Euro-MPs’ moneygrubbing can simply continue

At the moment there’s a great deal to be done about the Dutch financial contribution to the European Union. A setback which amounts to more than €640 million, that’s no mean thing. Even if you could be sure that the money would immediately do some good, you’d still want an explanation. However, the waste of money as funds are pumped back and forth between Brussels and The Hague will go on, while this week in Strasbourg it turned out that MEPs will be able to carry on moneygrubbing undisturbed. Only for the abolition of the monthly back and forth travelling circus between Brussels and Strasbourg was there a majority, but when it came to the proposal relating to parliamentary expenses, most MEPs wouldn’t hear of it.

 

Photo: M.E. Koenig (CC BY-NC 2.0)

As I have been doing for years, this year I again presented numerous proposals aimed at economising on the EU budget for next year. Two of these proposals concerned reimbursement of Euro-MPs’ expenses. Firstly I proposed that all Members should have to account for what they do with the €4,300 per month which they receive as ‘reimbursement of general expenses. This should of course not be in any way controversial. After all you can’t tell the Inland Revenue service that you don’t fancy filling in your tax return. Unfortunately this failed on this occasion to win a majority, though there was one glimmer of light: that majority has never been so small. If we can manage to persuade another twenty or so, we’ll be there and it will become impossible to simply pocket this enormous monthly sum.

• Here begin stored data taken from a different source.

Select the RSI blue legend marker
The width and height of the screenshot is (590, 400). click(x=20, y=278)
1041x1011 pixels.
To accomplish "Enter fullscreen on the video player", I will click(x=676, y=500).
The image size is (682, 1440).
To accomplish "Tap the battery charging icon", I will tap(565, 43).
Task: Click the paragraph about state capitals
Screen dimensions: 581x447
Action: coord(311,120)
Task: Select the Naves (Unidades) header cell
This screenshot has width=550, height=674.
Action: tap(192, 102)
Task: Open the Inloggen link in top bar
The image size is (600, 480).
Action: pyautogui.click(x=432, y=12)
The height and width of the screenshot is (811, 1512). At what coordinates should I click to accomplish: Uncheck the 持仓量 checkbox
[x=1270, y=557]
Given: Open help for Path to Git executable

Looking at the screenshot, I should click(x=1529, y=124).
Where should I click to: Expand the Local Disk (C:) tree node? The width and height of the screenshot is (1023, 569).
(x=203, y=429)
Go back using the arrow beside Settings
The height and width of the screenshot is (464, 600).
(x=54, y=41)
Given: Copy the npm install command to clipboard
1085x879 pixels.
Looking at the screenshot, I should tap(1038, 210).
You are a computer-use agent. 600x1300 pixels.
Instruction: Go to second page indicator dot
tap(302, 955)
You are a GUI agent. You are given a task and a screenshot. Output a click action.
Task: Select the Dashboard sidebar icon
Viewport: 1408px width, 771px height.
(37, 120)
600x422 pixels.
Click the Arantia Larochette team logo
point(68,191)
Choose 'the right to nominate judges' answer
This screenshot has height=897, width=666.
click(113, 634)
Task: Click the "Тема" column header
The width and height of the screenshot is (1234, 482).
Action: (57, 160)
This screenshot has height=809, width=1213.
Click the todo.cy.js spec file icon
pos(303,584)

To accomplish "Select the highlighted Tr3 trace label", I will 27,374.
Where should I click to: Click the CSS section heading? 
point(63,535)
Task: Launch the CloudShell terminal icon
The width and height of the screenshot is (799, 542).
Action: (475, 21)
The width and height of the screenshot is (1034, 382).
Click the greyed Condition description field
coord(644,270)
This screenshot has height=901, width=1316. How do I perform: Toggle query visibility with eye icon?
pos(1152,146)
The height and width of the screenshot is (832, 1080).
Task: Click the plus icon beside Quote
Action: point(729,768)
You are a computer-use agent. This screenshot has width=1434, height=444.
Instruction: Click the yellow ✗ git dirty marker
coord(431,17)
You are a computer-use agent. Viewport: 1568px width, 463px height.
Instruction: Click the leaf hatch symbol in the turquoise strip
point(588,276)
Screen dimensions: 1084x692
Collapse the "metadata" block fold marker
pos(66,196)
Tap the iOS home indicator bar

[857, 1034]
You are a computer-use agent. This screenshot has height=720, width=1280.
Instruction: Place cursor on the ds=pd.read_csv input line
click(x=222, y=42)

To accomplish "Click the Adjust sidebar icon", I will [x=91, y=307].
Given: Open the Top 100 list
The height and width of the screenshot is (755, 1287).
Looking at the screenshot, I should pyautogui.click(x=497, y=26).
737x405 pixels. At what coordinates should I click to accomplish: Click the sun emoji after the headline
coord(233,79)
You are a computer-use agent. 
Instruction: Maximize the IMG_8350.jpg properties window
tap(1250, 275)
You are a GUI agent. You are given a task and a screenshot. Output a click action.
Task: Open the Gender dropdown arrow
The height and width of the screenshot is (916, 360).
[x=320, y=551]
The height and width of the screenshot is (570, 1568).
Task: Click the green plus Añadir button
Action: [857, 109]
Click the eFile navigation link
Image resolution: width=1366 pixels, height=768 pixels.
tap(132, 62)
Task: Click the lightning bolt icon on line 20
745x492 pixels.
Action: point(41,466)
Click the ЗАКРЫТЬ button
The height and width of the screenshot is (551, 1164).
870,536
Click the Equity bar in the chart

My second proposal attracted far less support. It concerned two other categories of expenses which all MEPs receive: the daily allowance (paid for every day that the EP is in session, provided that you have signed one or another register); and the distance allowance (which you receive if you are outside the country in which you live, the one you represent). Both reimbursements are designed to make up out-of-pocket expenses, such as bus tickets or your hotel. When you consider, however, that the daily allowance amounts to more than €300, then do you really need a ‘distance allowance’ in addition? Evidently most of my fellow MEPs continue to fear that these extra earnings will disappear if such an enquiry is conducted, and for that reason they voted against.

Most political parties wriggle and squirm in the runup to the European elections, trying to interest the voters in the European institutions. The EU is then incredibly important and it is for everyone. People do not, however, allow the wool to be pulled over their eyes: if they see that once elected, Euro-MPs hold on tenaciously to their moneygrubbing ways, they will know very well that the EU exists primarily for itself. The Dutch taxpayer has to pay out to Brussels, while the MEPs continue happily to sit on their treasure chests. That is a scandal.